BRIEF: Give back the entries exactly, ending with the "[Перейти на главную] (215, 488)" line.

──────── DATA EXTRACTS

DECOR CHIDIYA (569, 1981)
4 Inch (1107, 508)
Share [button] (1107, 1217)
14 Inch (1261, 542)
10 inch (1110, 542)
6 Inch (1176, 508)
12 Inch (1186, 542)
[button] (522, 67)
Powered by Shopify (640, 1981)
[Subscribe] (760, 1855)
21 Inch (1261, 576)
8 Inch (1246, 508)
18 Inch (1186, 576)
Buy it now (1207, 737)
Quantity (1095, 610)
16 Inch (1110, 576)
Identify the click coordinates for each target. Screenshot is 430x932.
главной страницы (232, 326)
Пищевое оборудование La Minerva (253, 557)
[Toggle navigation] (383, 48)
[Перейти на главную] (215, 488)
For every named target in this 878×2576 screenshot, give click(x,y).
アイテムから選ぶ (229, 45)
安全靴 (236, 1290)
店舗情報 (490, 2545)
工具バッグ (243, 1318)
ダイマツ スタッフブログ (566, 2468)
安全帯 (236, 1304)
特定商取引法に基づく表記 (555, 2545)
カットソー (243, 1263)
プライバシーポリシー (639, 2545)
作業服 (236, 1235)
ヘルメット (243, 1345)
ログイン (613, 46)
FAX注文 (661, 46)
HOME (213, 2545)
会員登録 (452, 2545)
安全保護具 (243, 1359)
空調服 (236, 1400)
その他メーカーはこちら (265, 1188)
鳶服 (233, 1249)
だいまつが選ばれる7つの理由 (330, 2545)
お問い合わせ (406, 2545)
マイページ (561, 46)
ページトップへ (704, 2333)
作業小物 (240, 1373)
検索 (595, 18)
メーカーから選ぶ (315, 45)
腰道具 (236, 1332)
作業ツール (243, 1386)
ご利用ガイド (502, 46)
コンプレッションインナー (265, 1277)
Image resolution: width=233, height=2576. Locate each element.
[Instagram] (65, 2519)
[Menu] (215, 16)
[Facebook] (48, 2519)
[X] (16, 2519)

────────────────

EXERCISE RESULT:
DECOR CHIDIYA (569, 1981)
4 Inch (1107, 508)
Share [button] (1107, 1217)
14 Inch (1261, 542)
10 inch (1110, 542)
6 Inch (1176, 508)
12 Inch (1186, 542)
[button] (522, 67)
Powered by Shopify (640, 1981)
[Subscribe] (760, 1855)
21 Inch (1261, 576)
8 Inch (1246, 508)
18 Inch (1186, 576)
Buy it now (1207, 737)
Quantity (1095, 610)
16 Inch (1110, 576)
Identify the click coordinates for each target. Screenshot is 430x932.
главной страницы (232, 326)
Пищевое оборудование La Minerva (253, 557)
[Toggle navigation] (383, 48)
[Перейти на главную] (215, 488)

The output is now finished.